Although gold has always been treasured in and of itself, as a rare metal with unique properties, it was only when nations began to use it as a form of currency that it began to have a measurable and stable monetary value, and became a financial instrument in its own right.
When paper money was introduced (in the form of ‘promissory notes’) it was a promise to pay the bearer in coins, and issuers would only print bank notes corresponding to the amount of gold bullion they held.
In 1900, the dollar itself was pegged to an amount of gold of "twenty-five and eight-tenths grains (1.67 g) of gold, nine-tenths fine” - a ‘gold standard’ that made gold worth $19.67 per ounce.
Getting rid of a gold standard can have disastrous effects on the economy and currency of a state. For example, at the start of the First World War, Germany came off its gold standard.
Left with massive debts at the end of the conflict, the Reichsbank began printing money which was not backed up by gold bullion and gold coins they actually held.
Confidence in the Mark fell, and people began panic-spending the money they had before it lost its value, Inflation skyrocketed, and the economy collapsed. As a consequence, by 1923 an ounce of gold was still worth $20, but 20 trillion Marks.

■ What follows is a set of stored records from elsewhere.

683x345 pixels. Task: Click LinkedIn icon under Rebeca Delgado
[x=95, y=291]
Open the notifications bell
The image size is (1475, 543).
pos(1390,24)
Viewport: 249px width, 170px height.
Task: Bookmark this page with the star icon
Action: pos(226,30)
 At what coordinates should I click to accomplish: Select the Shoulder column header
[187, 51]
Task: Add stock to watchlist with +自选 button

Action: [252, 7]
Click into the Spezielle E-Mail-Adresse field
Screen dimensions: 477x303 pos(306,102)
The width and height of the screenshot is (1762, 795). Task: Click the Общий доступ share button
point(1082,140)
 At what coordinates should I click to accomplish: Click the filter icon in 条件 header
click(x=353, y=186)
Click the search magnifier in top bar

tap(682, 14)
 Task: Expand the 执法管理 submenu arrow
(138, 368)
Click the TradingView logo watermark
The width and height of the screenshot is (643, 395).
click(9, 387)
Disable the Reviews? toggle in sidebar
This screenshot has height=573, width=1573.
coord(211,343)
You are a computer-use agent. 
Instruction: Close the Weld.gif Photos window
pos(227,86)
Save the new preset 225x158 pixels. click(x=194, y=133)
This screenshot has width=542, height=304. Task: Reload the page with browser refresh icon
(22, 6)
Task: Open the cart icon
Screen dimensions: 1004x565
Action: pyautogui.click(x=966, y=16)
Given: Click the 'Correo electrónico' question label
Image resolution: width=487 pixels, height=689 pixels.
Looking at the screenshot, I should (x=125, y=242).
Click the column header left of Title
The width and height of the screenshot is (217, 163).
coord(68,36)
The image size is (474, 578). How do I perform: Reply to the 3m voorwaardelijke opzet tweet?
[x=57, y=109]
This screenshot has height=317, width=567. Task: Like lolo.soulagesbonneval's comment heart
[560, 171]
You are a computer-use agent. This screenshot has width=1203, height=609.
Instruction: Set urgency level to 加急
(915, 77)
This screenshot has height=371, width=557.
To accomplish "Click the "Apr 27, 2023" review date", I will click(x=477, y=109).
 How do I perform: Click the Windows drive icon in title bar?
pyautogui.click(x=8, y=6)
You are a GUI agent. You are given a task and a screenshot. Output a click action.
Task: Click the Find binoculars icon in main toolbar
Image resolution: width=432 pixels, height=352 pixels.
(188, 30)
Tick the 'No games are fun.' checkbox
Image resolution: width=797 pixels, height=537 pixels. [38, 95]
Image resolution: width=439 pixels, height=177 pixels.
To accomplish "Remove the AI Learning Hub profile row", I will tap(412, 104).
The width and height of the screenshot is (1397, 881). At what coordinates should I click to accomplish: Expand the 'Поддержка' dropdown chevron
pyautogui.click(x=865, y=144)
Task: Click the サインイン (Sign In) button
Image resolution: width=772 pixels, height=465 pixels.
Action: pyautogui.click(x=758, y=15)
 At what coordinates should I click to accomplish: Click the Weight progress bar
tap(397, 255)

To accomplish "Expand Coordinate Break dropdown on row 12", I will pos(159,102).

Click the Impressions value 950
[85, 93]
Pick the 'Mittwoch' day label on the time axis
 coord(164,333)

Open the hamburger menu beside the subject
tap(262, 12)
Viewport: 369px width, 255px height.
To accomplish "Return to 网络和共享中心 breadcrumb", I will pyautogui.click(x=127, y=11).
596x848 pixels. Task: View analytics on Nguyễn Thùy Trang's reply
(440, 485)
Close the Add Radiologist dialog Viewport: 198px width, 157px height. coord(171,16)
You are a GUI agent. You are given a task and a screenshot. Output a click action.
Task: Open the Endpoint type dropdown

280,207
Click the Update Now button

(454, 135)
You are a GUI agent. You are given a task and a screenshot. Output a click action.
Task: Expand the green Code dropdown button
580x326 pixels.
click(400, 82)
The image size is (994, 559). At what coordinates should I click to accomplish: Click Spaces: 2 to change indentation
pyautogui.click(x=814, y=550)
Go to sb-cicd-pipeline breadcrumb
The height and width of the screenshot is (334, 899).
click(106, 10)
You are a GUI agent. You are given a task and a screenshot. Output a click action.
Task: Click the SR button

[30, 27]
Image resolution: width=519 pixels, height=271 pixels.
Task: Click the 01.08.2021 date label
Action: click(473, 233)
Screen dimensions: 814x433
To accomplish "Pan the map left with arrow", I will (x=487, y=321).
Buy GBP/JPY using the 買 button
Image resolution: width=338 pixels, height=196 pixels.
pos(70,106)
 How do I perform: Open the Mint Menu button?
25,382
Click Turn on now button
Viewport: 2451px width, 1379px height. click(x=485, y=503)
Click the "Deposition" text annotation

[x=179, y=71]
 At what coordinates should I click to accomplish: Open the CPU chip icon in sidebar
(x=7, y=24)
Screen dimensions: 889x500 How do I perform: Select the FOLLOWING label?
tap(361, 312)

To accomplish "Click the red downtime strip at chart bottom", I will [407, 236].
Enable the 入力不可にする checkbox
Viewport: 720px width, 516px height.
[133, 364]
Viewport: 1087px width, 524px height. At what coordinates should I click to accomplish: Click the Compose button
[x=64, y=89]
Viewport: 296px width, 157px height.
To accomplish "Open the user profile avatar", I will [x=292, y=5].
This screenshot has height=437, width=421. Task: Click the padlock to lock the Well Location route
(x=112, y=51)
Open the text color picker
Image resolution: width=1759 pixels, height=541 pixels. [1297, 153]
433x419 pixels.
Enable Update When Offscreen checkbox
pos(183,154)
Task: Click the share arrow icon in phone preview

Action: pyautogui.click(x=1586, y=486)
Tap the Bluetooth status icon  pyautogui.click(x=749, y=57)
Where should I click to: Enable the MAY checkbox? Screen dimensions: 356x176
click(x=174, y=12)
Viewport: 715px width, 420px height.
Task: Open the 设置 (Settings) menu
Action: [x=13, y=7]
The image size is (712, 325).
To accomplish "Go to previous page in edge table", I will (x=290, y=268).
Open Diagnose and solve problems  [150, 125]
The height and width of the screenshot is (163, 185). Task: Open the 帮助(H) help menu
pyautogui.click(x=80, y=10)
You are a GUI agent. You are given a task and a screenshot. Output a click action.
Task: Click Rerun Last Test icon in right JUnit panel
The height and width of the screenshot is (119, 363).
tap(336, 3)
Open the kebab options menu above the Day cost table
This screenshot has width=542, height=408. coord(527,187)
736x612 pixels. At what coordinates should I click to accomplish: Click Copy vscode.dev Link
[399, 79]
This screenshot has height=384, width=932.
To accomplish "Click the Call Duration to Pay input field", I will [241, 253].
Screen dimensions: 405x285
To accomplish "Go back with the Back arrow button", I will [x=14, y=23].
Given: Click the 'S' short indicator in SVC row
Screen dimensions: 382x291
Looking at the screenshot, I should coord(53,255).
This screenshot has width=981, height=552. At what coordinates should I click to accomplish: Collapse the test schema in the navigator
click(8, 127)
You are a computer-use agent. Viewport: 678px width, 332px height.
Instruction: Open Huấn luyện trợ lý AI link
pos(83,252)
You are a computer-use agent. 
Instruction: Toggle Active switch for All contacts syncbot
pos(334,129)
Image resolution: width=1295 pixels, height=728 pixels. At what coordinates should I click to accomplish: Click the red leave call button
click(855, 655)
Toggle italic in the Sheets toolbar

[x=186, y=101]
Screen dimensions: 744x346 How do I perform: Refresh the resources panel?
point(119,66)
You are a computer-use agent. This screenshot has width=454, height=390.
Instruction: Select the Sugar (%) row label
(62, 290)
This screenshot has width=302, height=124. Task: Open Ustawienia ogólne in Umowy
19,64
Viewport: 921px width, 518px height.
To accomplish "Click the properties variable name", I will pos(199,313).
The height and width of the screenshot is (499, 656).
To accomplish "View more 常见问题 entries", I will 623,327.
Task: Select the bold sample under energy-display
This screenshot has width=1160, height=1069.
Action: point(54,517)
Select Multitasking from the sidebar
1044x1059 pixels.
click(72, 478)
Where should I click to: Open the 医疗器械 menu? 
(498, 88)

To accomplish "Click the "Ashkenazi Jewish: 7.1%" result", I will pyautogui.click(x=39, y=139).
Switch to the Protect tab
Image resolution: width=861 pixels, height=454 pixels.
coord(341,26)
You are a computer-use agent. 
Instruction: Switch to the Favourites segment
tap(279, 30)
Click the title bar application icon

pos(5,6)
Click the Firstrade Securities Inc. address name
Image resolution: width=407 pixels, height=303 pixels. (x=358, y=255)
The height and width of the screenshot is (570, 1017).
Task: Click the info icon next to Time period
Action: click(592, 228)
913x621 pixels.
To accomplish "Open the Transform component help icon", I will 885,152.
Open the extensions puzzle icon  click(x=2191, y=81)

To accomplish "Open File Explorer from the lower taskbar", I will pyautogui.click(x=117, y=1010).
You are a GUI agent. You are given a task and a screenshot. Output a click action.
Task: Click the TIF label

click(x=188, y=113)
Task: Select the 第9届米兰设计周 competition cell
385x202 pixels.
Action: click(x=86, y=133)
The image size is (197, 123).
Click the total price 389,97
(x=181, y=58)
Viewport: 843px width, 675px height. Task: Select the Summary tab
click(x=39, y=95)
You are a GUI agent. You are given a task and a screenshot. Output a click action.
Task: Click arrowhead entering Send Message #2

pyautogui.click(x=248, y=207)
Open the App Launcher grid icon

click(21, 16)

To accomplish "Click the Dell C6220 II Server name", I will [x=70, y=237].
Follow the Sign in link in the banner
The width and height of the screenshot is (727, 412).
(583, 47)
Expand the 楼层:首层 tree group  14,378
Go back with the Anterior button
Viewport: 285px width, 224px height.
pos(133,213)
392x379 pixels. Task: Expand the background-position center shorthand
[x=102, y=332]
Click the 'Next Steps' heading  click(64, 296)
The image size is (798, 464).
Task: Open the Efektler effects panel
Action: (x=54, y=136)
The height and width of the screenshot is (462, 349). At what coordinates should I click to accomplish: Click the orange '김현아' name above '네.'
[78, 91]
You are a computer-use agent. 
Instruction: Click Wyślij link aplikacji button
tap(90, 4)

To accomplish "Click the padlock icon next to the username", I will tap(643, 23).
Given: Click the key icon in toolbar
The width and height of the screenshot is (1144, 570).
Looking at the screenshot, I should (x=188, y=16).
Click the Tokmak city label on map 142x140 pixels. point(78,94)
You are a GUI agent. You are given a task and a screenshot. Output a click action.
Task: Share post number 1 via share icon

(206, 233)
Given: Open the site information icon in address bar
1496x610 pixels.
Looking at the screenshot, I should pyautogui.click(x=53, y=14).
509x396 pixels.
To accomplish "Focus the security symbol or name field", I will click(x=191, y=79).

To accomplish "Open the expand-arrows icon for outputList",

The most common way that people invest in gold is by buying jewellery – most wedding rings, for example, are traditionally made of gold. Gold jewellery is valued according to the craftsmanship and design of an individual piece as well as by its gold content.
Fashion trends and seasonal variations will therefore affect jewellery prices, above and beyond the variation in the spot price of gold itself.
The durability of gold and its place in our hearts is probably unique among commodities –we actually wear it as well as investing in it. Although the live gold price regularly rises and falls, the overall gold price chart trend has been a steady rise against every currency for over a century, and it is still regarded as the ultimate safe haven for their money by a majority of investors.